从定义中,我们不难看出,CronJob是用来管理Job的,而Job才是生成Pod的源头,因此想要探寻CronJob.spec.failedJobsHistoryLimit失效的原因,我们得去看CronJob定期创建的Job的配置:
执行命令:
kubectl get job -n prod -l task=processor -o yaml
得到:
apiVersion: v1
items:
- apiVersion: batch/v1
kind: Job
metadata:
labels:
task: processor
name: processor-1604336400
namespace: prod
ownerReferences:
- apiVersion: batch/v1beta1
blockOwnerDeletion: true
controller: true
kind: CronJob
name: processor
spec:
backoffLimit: 6
completions: 1
parallelism: 1
status:
conditions:
- message: Job has reached the specified backoff limit
reason: BackoffLimitExceeded
type: Failed
注意观察spec.backoffLimit这个配置,官方解释是:
There are situations where you want to fail a Job after some amount of retries due to a logical error in configuration etc.

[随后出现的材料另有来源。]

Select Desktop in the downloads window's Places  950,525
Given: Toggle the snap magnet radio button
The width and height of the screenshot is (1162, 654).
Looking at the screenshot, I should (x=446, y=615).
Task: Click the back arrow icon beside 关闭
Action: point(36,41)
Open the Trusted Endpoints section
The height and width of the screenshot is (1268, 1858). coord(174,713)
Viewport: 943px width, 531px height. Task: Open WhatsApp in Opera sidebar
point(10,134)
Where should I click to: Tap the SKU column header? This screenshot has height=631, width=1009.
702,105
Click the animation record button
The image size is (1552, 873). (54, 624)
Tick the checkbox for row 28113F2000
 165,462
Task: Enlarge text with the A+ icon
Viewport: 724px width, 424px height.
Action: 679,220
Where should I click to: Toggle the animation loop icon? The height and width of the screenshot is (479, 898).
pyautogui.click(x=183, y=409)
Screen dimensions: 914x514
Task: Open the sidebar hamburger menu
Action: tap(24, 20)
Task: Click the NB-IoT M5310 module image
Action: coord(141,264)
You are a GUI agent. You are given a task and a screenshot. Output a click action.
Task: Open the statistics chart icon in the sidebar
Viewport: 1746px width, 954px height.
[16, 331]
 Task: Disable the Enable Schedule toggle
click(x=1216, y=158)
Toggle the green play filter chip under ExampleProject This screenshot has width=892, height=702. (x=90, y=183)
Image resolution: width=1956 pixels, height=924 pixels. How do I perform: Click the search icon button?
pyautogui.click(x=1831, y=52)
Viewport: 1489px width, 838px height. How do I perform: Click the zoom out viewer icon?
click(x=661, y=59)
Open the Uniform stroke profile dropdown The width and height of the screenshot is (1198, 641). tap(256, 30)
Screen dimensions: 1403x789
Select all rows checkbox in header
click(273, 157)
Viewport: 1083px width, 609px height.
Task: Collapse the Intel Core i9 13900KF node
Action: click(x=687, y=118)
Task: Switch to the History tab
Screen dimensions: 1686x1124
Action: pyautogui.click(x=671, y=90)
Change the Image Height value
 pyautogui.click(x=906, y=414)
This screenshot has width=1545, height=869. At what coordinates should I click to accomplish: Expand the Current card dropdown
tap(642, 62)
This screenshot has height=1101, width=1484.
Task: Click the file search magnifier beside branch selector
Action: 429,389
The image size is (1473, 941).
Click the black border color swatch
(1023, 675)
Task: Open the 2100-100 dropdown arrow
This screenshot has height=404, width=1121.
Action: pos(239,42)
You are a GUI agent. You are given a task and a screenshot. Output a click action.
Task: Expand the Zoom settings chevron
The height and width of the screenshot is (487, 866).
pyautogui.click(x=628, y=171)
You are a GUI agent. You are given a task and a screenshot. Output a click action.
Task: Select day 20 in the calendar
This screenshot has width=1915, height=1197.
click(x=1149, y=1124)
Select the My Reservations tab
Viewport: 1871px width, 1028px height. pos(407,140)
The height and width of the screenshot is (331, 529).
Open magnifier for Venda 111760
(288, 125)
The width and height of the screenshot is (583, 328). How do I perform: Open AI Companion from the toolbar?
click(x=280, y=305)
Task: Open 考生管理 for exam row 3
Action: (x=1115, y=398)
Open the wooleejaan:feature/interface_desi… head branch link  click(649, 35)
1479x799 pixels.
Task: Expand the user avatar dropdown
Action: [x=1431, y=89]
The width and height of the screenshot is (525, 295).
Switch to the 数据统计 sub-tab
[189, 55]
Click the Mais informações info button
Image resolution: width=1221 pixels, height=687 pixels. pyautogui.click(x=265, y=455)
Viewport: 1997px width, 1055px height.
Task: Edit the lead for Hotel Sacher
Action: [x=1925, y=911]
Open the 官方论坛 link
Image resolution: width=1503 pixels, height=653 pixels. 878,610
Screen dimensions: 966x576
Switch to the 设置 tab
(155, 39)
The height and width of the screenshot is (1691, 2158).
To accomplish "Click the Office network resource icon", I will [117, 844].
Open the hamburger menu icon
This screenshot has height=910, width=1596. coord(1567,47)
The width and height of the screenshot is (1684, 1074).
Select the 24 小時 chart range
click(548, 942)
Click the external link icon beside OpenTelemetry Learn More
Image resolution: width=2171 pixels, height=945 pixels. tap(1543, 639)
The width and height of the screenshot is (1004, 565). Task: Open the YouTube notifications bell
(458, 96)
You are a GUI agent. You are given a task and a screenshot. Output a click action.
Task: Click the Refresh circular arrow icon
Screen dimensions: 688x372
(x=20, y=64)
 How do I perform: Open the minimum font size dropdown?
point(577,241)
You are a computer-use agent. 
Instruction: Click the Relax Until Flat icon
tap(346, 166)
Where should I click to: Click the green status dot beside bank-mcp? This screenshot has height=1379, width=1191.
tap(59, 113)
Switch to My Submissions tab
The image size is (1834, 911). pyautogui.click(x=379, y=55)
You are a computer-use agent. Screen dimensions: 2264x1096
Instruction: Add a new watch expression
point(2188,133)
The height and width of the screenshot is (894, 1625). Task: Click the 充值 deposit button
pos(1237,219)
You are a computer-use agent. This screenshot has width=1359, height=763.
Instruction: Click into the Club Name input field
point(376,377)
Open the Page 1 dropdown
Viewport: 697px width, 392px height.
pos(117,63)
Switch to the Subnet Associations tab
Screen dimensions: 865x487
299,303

To do so, set .spec.backoffLimit to specify the number of retries before considering a Job as failed. The back-off limit is set by default to 6. Failed Pods associated with the Job are recreated by the Job controller with an exponential back-off delay (10s, 20s, 40s ...) capped at six minutes. The back-off count is reset when a Job's Pod is deleted or successful without any other Pods for the Job failing around that time.
翻译过来就是说,Job处理过程中,如果它创建的Pod失败了,那么默认情况下,Job会重复创建6次新的Pod,如果我们不想它创建这么多次,可以更改.spec.backoffLimit这个配置。
讲到这里,相信大家都知道问题出在哪儿了。
总结
CronJob创建了Job,并且根据我们的配置,限制了Job的失败以及成功历史输分别为3和1,但是Job什么时候算失败确是由Job.spec.backoffLimit规定的,因此我们通过CronJob.spec.failedJobsHistoryLimit限制的只能是Job的个数,此个数可以通过命令kubectl get job -n prod -l task=processor查看,想要限制最终的失败Pod数,得控制Job.spec.backoffLimit这个配置才可以。
参考
Running Automated Tasks with a CronJob
Jobs
Pod Lifecycle
思考
如果设置CronJob.spec.failedJobsHistoryLimit为2,Job.spec.backoffLimit为5,那么最多会保留多少个状态为Error的Pod ?